Today was our second day of parenthood! We are loving every second of it. Liam is such a sweet boy, he has only cried once and that was only for about 1 minute. He is an awesome napper and sleeper, all we have to do is lay him in his crib and he is out like a light. It is precious! We brought him back to our hotel yesterday around noon, had lunch, he took his nap, we played in the room all day then had supper, a bath, and in bed by 8. The bath was an experience, I am pretty sure he has never been in a tub before, it took a lot of convincing to get him to sit down, finally with some assistance he gave it a try...but getting him to stand back up was another thing all together :) he was ok with the bath but you could tell he thought we were crazy people trying to freeze him to death hahaha.

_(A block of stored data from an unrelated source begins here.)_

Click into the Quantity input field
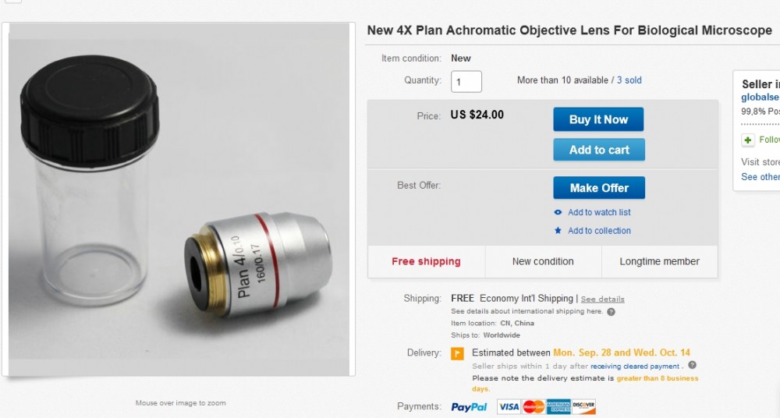The width and height of the screenshot is (780, 418). pos(466,81)
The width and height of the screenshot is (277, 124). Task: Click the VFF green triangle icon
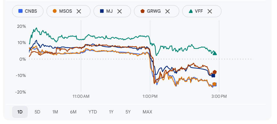pos(191,11)
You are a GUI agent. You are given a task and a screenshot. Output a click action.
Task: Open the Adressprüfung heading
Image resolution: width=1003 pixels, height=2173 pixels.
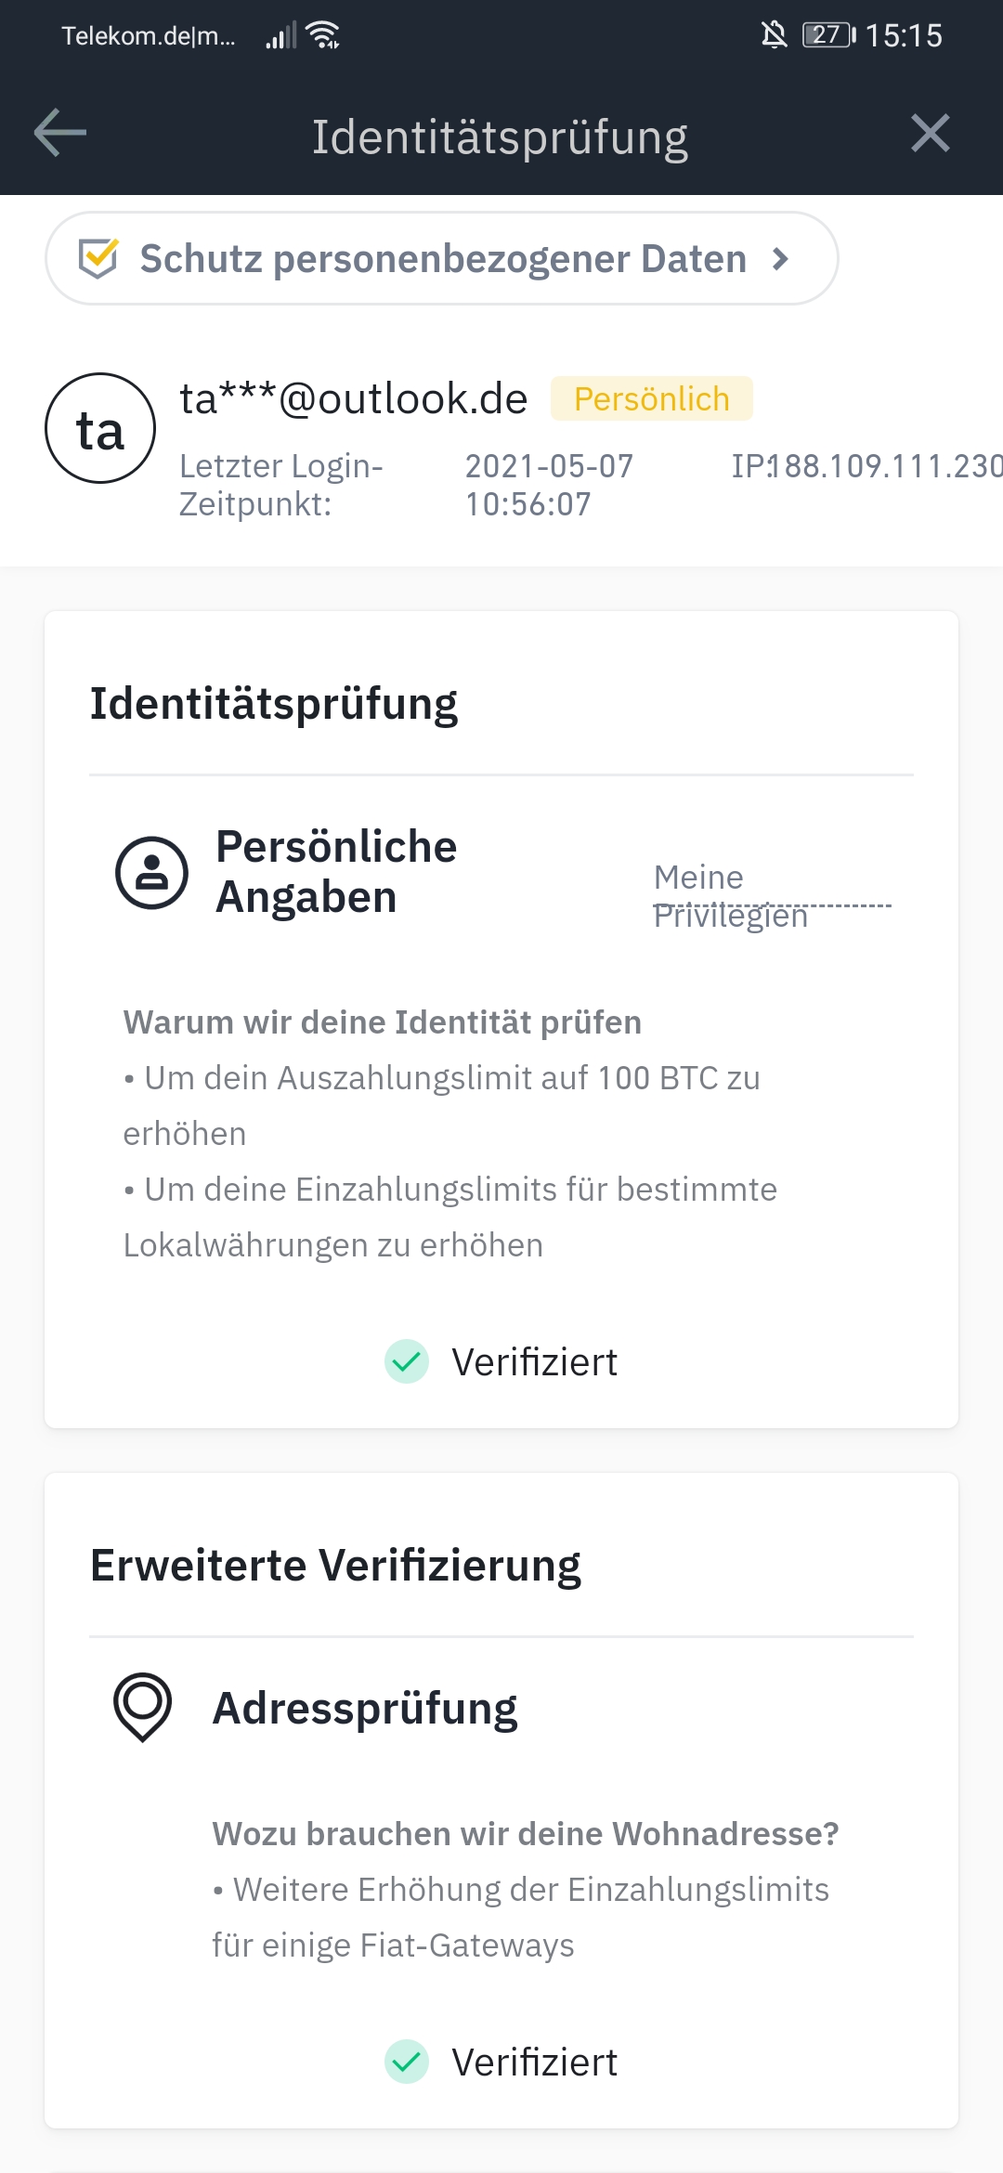coord(365,1709)
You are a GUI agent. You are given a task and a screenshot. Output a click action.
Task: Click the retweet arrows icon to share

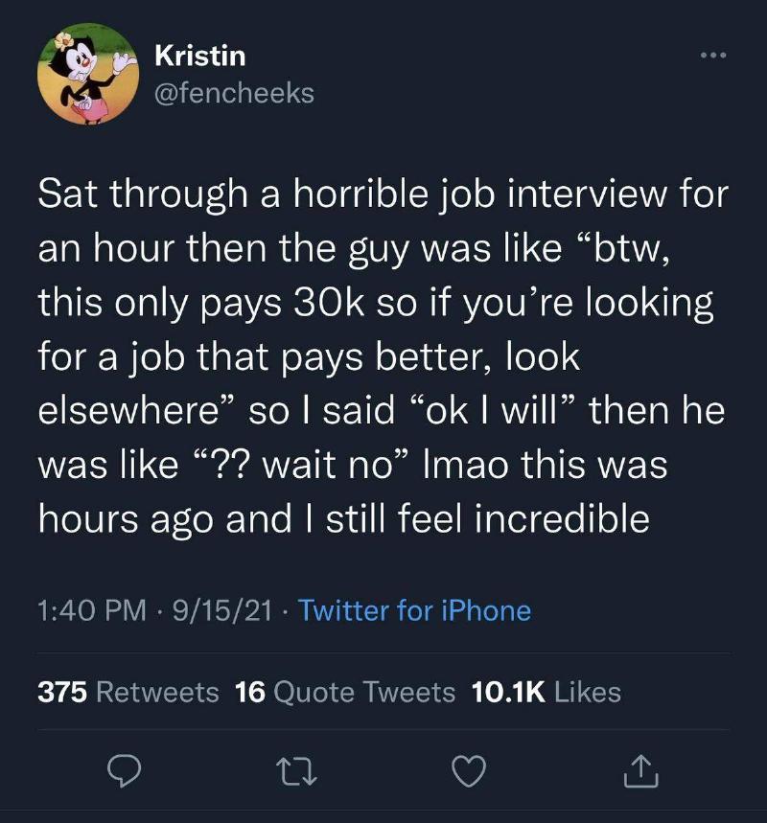click(298, 772)
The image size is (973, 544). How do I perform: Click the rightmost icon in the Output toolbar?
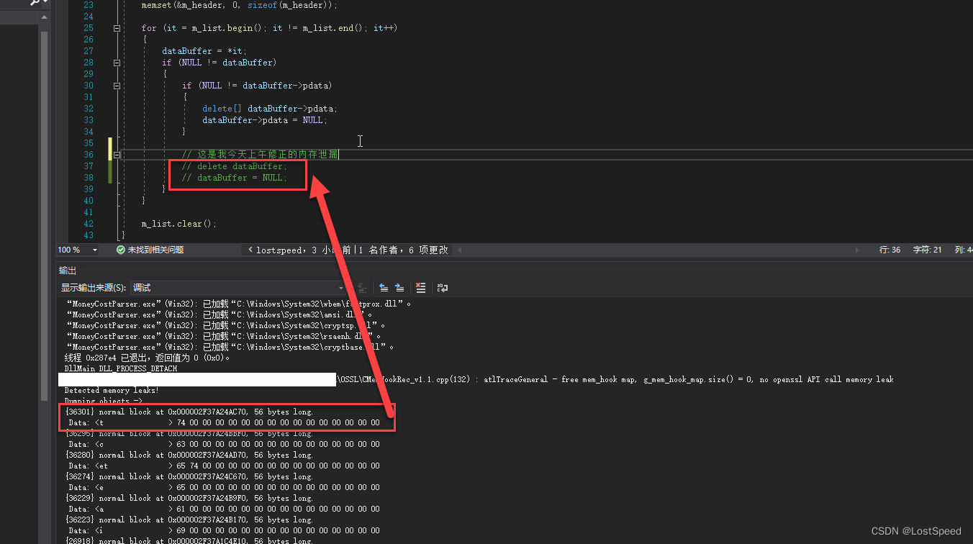tap(442, 287)
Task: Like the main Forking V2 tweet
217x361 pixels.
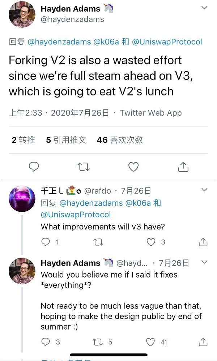Action: click(x=133, y=167)
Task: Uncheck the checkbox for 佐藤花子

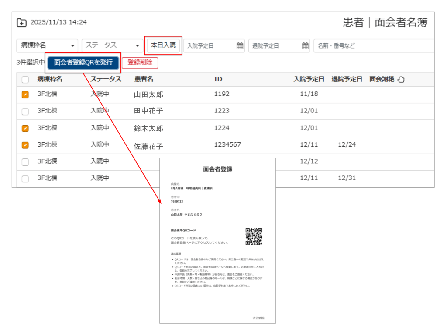Action: 25,145
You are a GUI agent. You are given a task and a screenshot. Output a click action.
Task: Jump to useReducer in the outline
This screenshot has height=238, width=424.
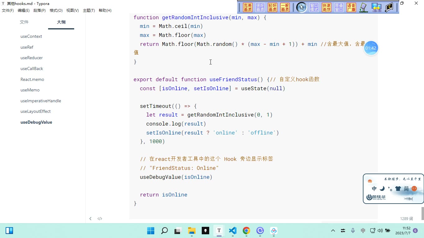(32, 58)
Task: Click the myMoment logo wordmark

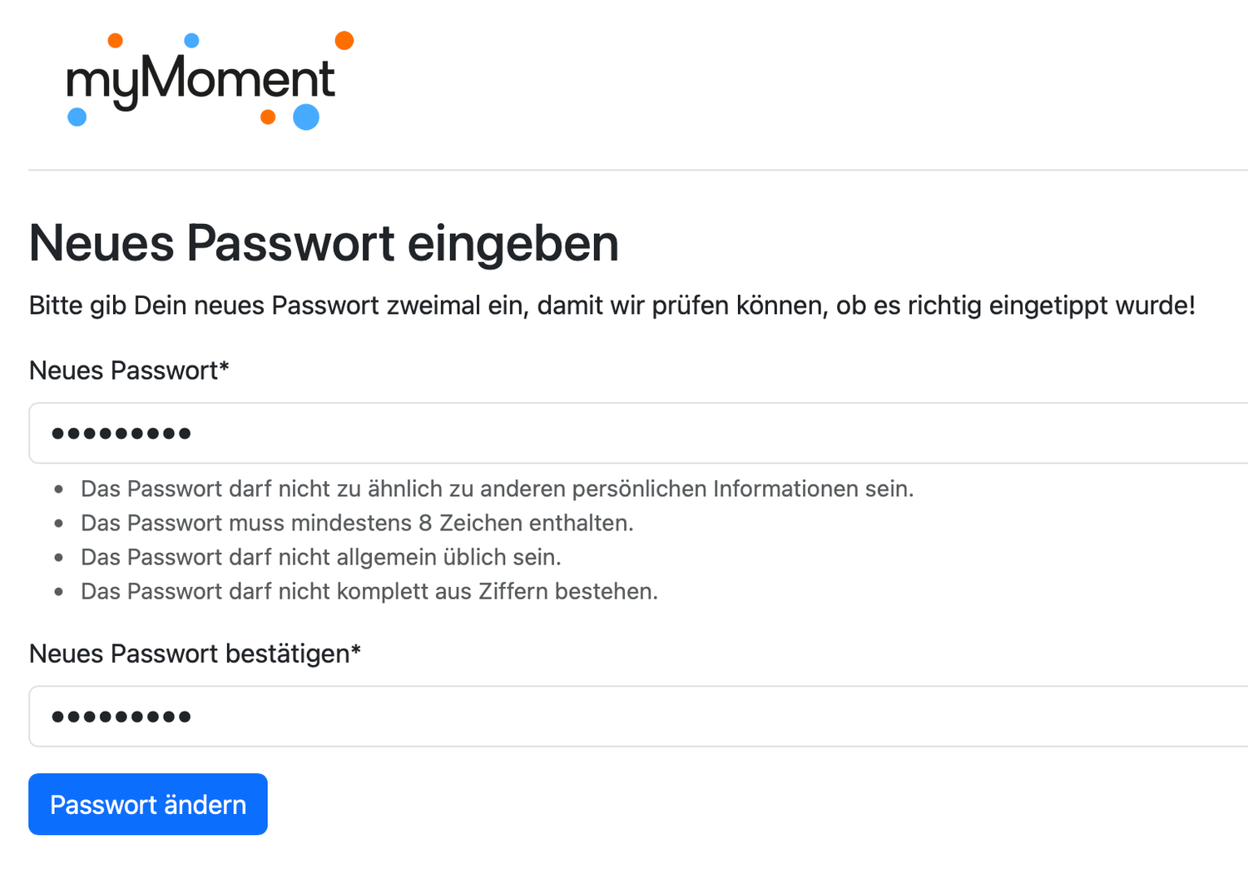Action: pos(200,81)
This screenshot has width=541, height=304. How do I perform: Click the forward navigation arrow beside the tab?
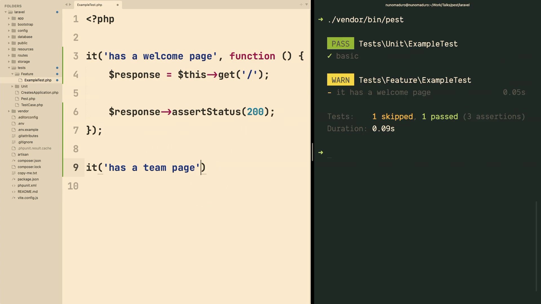pos(70,5)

Today we had our embassy appointment at 9 am, it was an in and out kind of thing. We were outta there by 9:30. All we had to do was sign his visa form, our agency will pick up his visa on Friday and we can be on our way back to the US on Saturday, once his paperwork is scanned in by the immigration official in the airport he will be a US citizen! We spent most of the day in the hotel again today, I took a long much needed nap while Josh and Liam played. Tonight we went to the mall to buy a jacket for our little man since I left his at home and believe it or not it is pretty chilly here in Africa! It may have something to do with that wonder 90-100 degree weather we are used to but I pretty much wear my jacket all of the time. We ate supper at a cafe, Liam loves to eat, I think he may be over eating just a bit so we are trying to slow him down and at least get him to chew most of his bites, he had chicken nuggets and fries and loved them! We had american pizza and hated it .....oh well.
We have tons of pictures, but for some reason none of us all together. We will work on that tomorrow. I will post them when I get home, right now I am stealing the computer from Josh and his homework.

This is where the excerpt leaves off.